This book is not your usual crime thriller, hero adventure, erotics, romance; frightful, playful or simple novel. It is about the life of people whose thoughts, ideas, values and beliefs are different than the usual American norm: coming from the perspective of Native Americans, it is about the travailing of the soul (or souls) within us, and within a number of characters, and how they grow through adversity and evolve into a full and well fleshed out character. It isn’t a novel for the reader who wants to just waste time, but a reader who loves to read about the plights and journeys of others who live through their own harrowing experiences, their own cultural conventions, and how they transcend their own human limitation.s.

I love to read Louise Erdrich’s novels, because they always stay with me long after I finish them, and they always make me think more deeply about how people get through various challenges in life.

The title of the book is really a woman’s name: that of Anaquot, “Four Souls” the mother of the protagonist, Fleur Pillager.  The opening chapter reveals immediately something about Fleur, her resoursefulness, her determination, her desperation, and her hope. These innate qualities in her that take her through a rugged and difficult travel east to find the man who took the lands of her family, show her determination. The rest reveals throughout the story.
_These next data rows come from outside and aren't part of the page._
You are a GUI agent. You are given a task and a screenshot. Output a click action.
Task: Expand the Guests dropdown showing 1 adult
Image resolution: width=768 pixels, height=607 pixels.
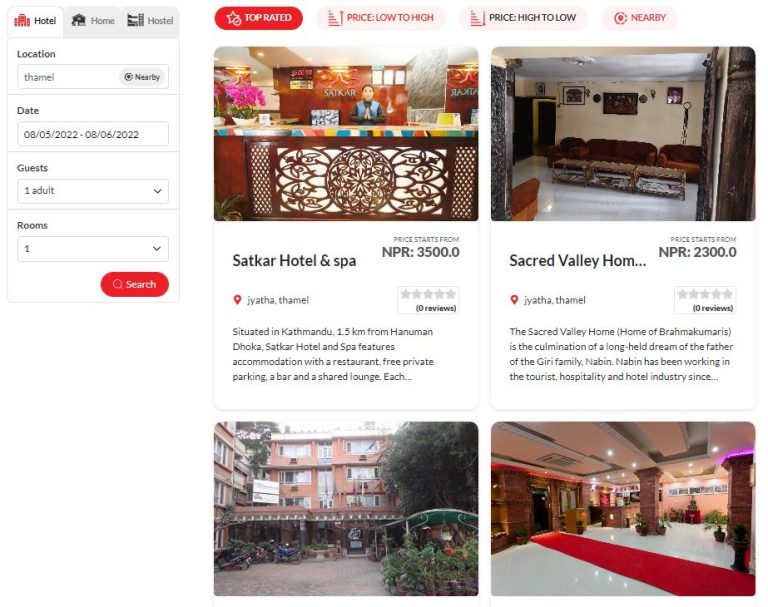tap(93, 191)
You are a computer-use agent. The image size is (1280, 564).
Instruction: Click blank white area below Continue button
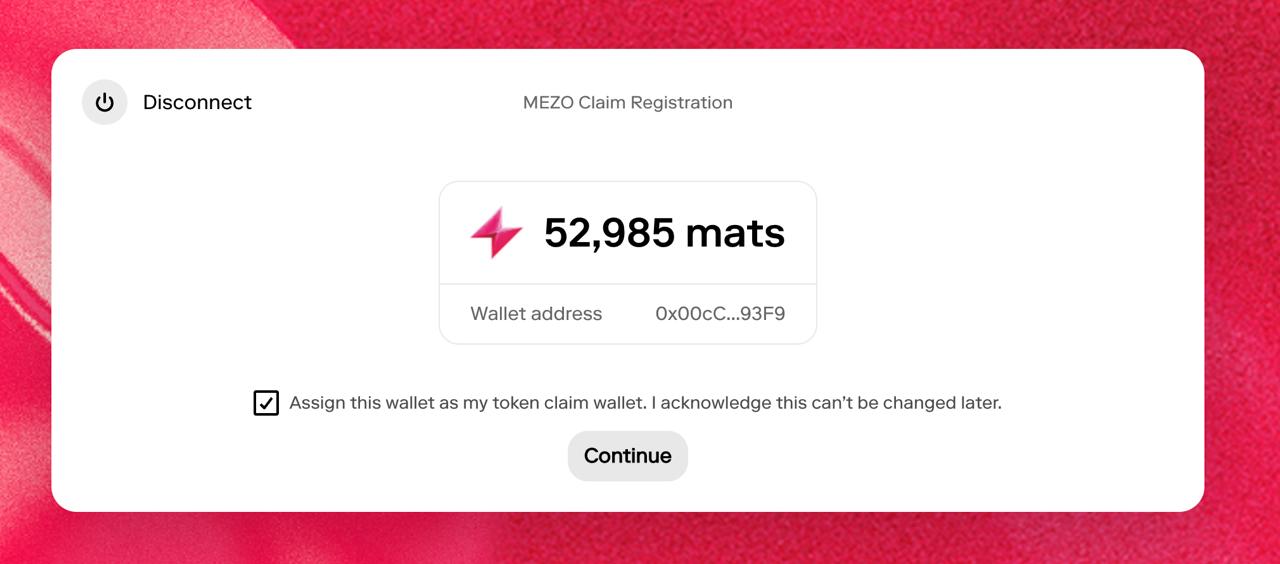click(x=628, y=495)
“She wore her Makizinan to shreds, then stole a pair of boots off the porch of a farmhouse, strangling a fat dog to do it. She skinned the dog, boiled and ate it, leaving only the bones behind, sucked hollow. She dug cattails from the potholes and roasted the sweet root. She ate mud hens and snared muskrats, and still she traveled east.”

The story is about her plight to regain her family’s land, and her desire to carry on her dead mother’s name (and legacy), “Four Souls.” It is sometimes disturbing, but then, this realism psychological or self-identity genre (or bildungroman) can be so, because in life we actually do go through harrowing times, as well as beautiful times, that make us change. We find a number of characters in subplots that have much to do with her plight, as well as their own growth or changes.
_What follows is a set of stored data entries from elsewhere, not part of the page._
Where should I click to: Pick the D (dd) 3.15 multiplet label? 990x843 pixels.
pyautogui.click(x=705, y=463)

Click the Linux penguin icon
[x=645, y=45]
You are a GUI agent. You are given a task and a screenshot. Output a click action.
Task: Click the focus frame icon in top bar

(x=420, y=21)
I love the genre of realism, and I love Louise Erdrich’s style of writing as well. If you want to read a book that keeps you wondering about the hardships and loves of others, I think you will greatly enjoy this book, and it will stay with you long after you have finished it, as it did with me.

Lydia Nolan, Reviewer

Creator/Founder

International Books Cafe

http://www.write4plot.wordpress.com

Published by L.Nolan, Editor

Read IBCafe...Read the world!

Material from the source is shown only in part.